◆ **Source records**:
○ ○ ○ ○ ○

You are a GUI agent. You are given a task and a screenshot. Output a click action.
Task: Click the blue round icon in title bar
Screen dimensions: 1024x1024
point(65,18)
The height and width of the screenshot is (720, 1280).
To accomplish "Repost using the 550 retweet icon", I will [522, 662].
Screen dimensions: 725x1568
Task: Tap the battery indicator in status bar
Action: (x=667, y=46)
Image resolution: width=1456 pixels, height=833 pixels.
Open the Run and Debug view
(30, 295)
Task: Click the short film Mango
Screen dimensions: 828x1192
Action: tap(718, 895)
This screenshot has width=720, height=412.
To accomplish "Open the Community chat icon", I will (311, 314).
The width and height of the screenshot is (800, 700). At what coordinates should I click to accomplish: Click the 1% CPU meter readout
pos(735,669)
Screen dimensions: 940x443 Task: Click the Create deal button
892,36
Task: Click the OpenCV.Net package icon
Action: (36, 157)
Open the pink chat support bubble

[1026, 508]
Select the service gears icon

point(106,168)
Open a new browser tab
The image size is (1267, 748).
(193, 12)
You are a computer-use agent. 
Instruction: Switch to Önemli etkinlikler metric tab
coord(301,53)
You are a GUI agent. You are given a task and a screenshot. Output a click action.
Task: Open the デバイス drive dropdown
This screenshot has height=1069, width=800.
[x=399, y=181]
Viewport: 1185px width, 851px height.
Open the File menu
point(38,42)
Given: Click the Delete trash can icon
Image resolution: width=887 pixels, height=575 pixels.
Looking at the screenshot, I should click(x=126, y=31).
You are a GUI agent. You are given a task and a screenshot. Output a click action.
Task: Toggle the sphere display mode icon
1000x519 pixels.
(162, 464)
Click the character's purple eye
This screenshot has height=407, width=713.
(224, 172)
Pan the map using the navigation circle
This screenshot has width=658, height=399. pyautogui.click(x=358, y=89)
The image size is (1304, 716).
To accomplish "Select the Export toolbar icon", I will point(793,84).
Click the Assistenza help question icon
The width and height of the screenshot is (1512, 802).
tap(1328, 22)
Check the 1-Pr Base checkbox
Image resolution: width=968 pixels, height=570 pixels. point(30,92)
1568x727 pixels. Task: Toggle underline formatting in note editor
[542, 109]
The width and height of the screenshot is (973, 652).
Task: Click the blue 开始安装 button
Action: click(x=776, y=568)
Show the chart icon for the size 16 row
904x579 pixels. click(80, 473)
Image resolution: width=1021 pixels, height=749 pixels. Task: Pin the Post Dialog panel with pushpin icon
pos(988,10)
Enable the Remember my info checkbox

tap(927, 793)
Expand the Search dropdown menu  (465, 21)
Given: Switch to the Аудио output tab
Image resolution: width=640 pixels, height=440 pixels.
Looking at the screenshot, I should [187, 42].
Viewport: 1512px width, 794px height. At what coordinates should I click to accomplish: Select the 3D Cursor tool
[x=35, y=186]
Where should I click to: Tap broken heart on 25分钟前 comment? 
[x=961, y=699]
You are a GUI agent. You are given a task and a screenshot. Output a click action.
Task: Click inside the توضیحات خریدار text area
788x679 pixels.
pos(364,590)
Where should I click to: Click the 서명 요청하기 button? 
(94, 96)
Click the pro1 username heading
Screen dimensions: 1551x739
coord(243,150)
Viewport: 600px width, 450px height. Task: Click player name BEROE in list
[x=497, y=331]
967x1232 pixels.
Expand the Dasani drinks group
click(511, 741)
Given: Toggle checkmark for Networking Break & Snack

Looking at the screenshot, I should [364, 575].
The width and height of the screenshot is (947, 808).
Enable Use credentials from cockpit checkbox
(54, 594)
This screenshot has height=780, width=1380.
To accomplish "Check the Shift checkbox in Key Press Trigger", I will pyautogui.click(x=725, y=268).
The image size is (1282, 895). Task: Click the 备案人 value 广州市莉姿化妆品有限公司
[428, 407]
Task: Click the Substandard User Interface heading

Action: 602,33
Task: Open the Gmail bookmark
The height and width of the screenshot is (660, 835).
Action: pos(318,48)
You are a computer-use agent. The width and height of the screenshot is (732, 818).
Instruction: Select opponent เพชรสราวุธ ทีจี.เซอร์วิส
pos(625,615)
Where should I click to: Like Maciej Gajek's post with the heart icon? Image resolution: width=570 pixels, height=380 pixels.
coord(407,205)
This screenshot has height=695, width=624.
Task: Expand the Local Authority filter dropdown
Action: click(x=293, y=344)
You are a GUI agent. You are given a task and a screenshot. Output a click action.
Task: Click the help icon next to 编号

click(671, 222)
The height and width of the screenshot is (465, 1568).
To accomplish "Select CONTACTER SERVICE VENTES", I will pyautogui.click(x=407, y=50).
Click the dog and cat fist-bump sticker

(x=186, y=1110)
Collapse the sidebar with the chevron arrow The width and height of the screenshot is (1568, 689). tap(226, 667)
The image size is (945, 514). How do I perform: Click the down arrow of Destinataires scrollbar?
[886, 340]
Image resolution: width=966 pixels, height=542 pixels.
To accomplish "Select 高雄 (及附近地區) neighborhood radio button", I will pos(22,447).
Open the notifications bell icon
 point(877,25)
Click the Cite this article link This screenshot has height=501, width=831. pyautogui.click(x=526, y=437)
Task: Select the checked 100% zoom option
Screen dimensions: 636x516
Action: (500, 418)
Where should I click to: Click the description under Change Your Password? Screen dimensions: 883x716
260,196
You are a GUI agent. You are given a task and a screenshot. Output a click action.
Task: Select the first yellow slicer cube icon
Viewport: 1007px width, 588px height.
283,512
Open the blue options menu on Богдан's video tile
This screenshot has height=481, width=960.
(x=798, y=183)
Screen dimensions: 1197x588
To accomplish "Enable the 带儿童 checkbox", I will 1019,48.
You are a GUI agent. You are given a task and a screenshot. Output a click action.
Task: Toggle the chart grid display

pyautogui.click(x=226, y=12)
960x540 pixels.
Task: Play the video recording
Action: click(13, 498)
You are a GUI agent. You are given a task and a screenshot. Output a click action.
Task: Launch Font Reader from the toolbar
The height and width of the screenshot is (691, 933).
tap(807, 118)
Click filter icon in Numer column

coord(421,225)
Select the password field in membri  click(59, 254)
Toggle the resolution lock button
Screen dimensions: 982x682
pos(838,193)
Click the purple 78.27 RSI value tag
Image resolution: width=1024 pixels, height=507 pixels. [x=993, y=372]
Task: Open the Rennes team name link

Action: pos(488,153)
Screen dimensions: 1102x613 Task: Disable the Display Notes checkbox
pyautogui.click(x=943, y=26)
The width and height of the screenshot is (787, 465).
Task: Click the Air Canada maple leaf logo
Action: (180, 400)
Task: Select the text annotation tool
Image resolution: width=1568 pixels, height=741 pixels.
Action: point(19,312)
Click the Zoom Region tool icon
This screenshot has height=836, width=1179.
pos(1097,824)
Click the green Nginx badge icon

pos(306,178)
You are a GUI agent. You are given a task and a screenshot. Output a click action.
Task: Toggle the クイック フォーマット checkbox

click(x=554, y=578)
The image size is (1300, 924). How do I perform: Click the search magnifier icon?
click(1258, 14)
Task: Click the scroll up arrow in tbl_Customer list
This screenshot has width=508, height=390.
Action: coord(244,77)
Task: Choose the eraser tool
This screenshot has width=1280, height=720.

○ ○ ○ ○ ○

◆ **Task directions**: Your answer should be one number: the count of lines in the records above that contain "computer".

◆ **Finished task**: 2